The statistics about falls among older adults are jarring:
- More than one in four older people falls each year.
- Falling once doubles the chance of falling again.
- One in five falls causes a serious injury such as broken bones or head injury.
- Even minor falls without injury can be significant, as fear of falling can lead to reduced activity, which in turn can cause weakness (ironically increasing fall risk), isolation, and loneliness (as bad for health as smoking).
My mom was lucky in many ways. She didn’t hit her head. She didn’t bleed internally, which feels like a miracle because she takes an anticoagulant. Her attentive and capable husband took her to the ED, where she received excellent care. Her insurance covered a custom brace that takes pressure off the fracture to support healing.
Ten weeks later, Mom remains weak and off-balance. She uses a walker and seems more frail. Still, she stays positive, leaning into the can-do attitude and humor that served her well throughout her career as a medical social worker. She walks down the hall in her building for exercise, cherishes visits with friends and the occasional meal out, and jokes that she doesn’t want everyone to know she’s feeling better because “once they think you’re well, they stop bringing pies.”
There is a lot we can do in primary care to reduce fall risk, including:
- Ask patients if they have fallen or are afraid of falling. These evidence-based questions are prompted annually in Care Gaps for patients aged 65+. Use .FALLSCREENFOLLOWUP to identify next steps for a positive fall risk screen.
- If a patient reports a fall, get more information. What happened? Confirm a fall vs syncope. Check gait and balance using a tool such as the Timed Up and Go (available as a flowsheet in Epic and with the dotphrase .TUG).

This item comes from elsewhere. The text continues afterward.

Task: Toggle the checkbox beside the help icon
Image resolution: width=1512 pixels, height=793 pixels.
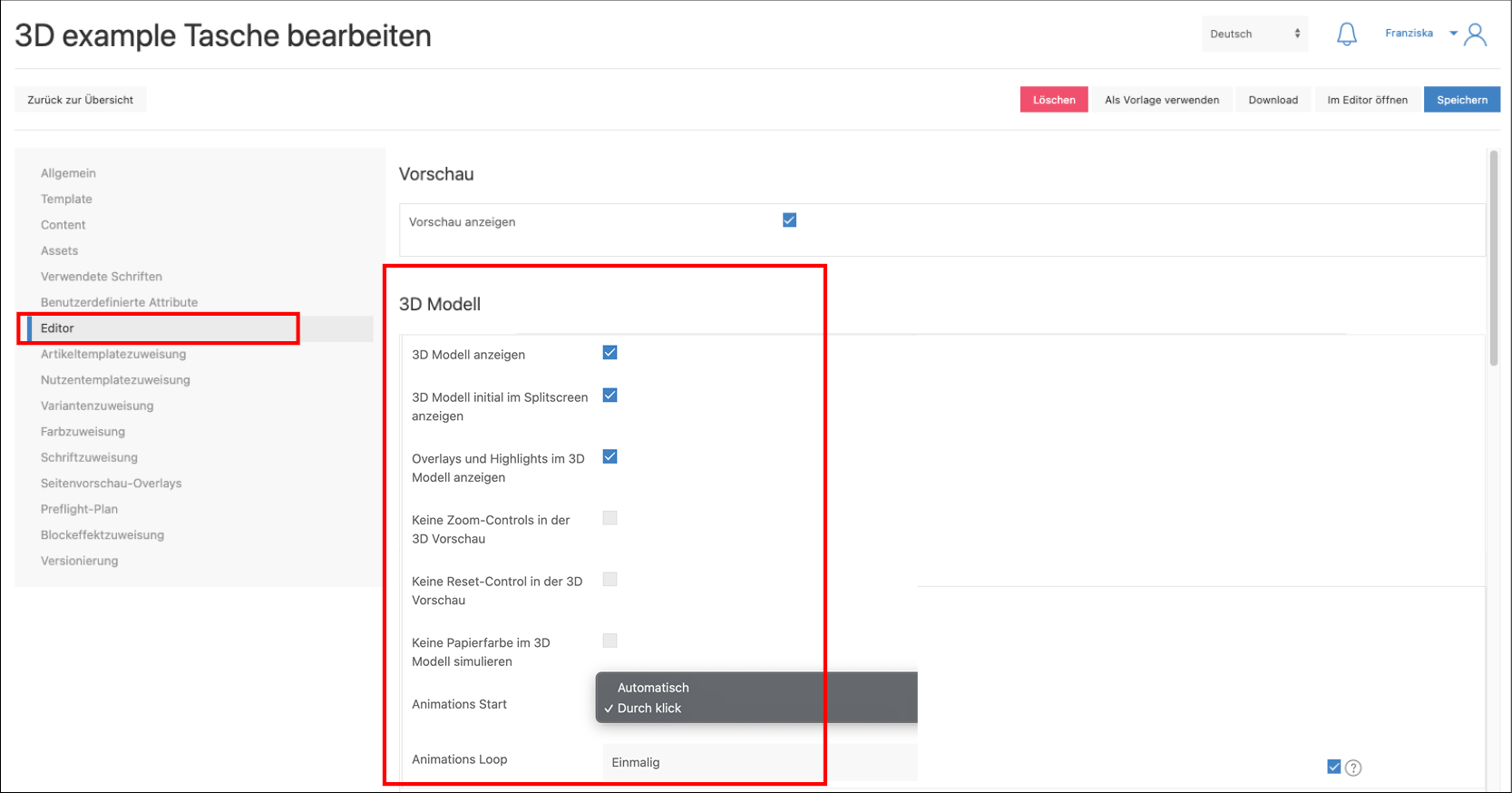Action: 1333,767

- Share fall prevention resources with patients:
My Mobility Plan (Home Safety Checklist)
What You Can Do To Prevent Falls
- For recurrent falls or a gait disturbance, complete a multifactorial fall assessment or refer to LifeLong’s Geriatrics consult service by routing a telephone encounter with any relevant background and your specific consult questions to pool “P SA185 Geriatric Consult Over 60” or directly to Michael Goldrich, MD.